▸ **GIVEN ENTRIES**:
····················
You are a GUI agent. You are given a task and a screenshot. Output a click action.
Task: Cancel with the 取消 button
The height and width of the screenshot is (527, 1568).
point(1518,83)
····················
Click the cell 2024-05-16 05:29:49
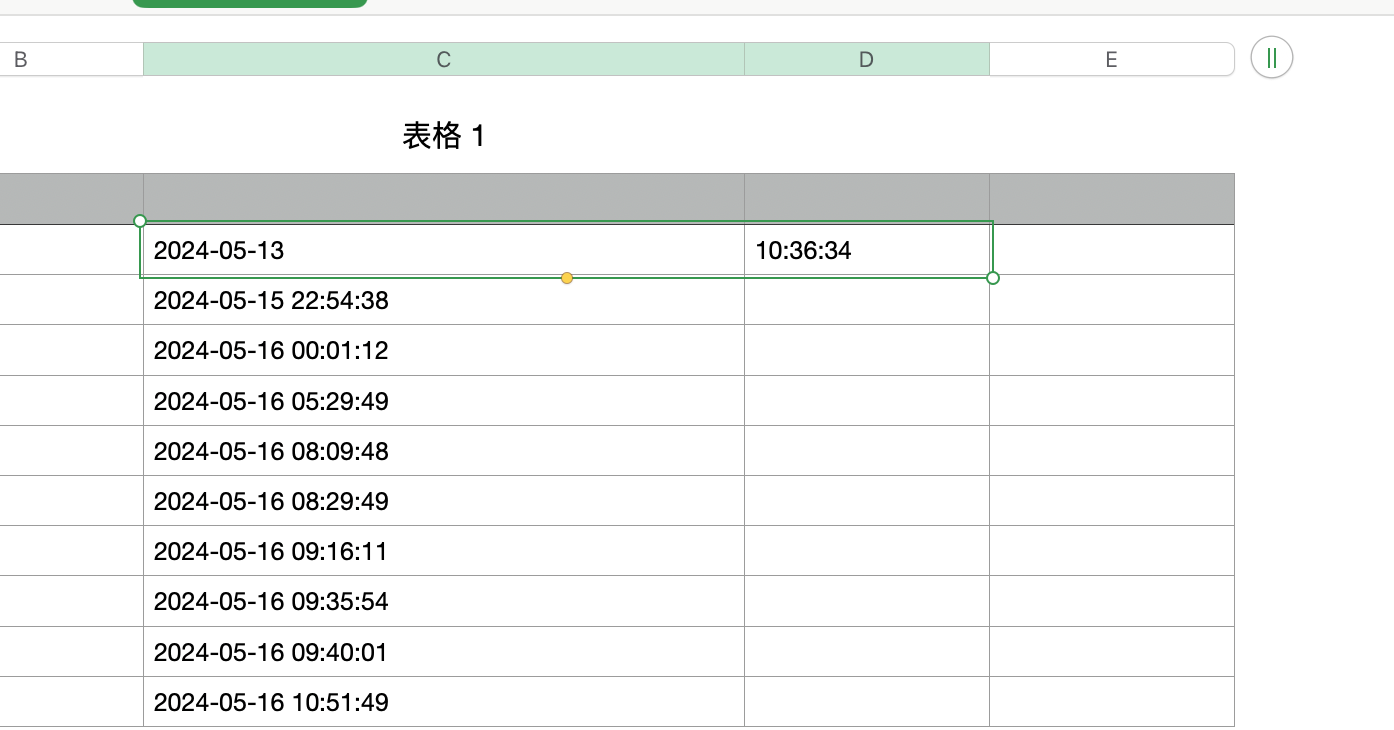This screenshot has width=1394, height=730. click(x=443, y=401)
····················
▸ **WHAT THIS TASK INVOLVES**: Reproduce the records from the line containing "You are a GUI" through the line containing "point(1518,83)", both included, with every coordinate in the answers shifted by -39. Keep the requests in those lines as they are.

▸ **EXERCISE SOLUTION**:
You are a GUI agent. You are given a task and a screenshot. Output a click action.
Task: Cancel with the 取消 button
The height and width of the screenshot is (527, 1568).
point(1479,44)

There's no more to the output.